Ella se lo arrebató, sacó dos y se los metió en la boca. Volvió a recordar los acontecimientos de la noche anterior. Escudriñó la cara de Alex buscando algún rastro de resentimiento, pero no lo encontró. Estaba demasiado cansada y deprimida para volver a discutir, pero si no le replicaba, parecería que se había rendido y que hacía lo que él quería.

– Va a ser duro para mí quedarme aquí después de lo que sucedió anoche.

– No te iba a resultar fácil de todas maneras.

– Soy tu esposa -dijo Daisy con voz queda- y también tengo mi orgullo. Anoche me humillaste delante de todo el mundo y no me lo merecía.

Él no dijo nada y, si no hubiera sido por la manera en que frunció los labios, Daisy habría pensado que no la había oído.

Se sacó el chicle de la boca y lo guardó en el envoltorio.

– Por favor, para y déjame coger mis cosas.

– Deberías haberlo hecho antes.

– Estaba dormida.

– Te avisé.

– Eres un robot. ¿Acaso no tienes sentimientos?

Ella tiró del bajo de la camiseta para taparse todo lo posible.

Alex bajó la mirada a los desnudos muslos de Daisy.

– Oh, claro que tengo sentimientos. Pero no creo que sean los que tú quieres.

Ella siguió intentando bajarse la camiseta.

– Quiero mi ropa.

– Te desperté con tiempo de sobra para vestirte.

– Lo digo en serio, Alex. Esto no es divertido. Estoy casi desnuda.

– De eso ya me doy cuenta.

– ¿Te excito? -preguntó Daisy bruscamente a causa del sueño que tenía.

– Sí.

Eso sí que no se lo esperaba. Había pensado que él le respondería con su habitual desdén. Al recobrarse de la sorpresa, le lanzó una mirada feroz.

– Vaya… qué pena. Porque yo no siento ningún interés por ti. Por si no lo sabías, el cerebro es el órgano sexual más importante, y mi cerebro no está interesado en hacer nada contigo.

– ¿Tu cerebro?

– Tengo cerebro, ¿sabes?

– Jamás lo he dudado.

– ¿Cómo que no? No soy estúpida, Alex. Puede que mi educación no fuera demasiado convencional, pero te aseguro que fue muy completa.

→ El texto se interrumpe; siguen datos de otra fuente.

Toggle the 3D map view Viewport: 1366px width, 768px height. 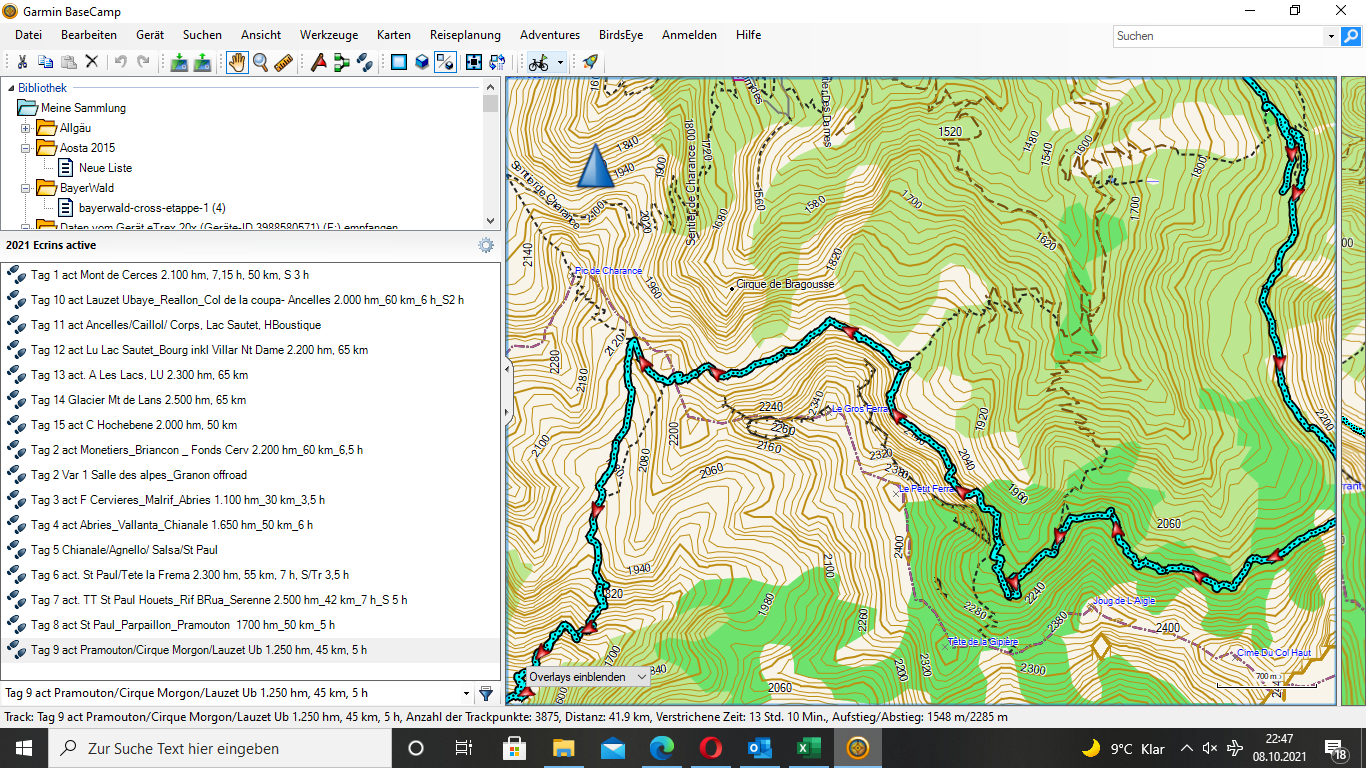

– Tu padre no está de acuerdo.

– Lo sé. Le gusta decir a todo el mundo que soy una inculta porque mi madre me sacaba del colegio cada dos por tres. Pero cada vez que Lani hacía un viaje interesante, me llevaba con ella si creía que podría ser beneficioso para mí. Algunas veces pasaban meses antes de que regresara al colegio. A veces, ni siquiera volvía, pero ella se aseguraba de que siguiera estudiando.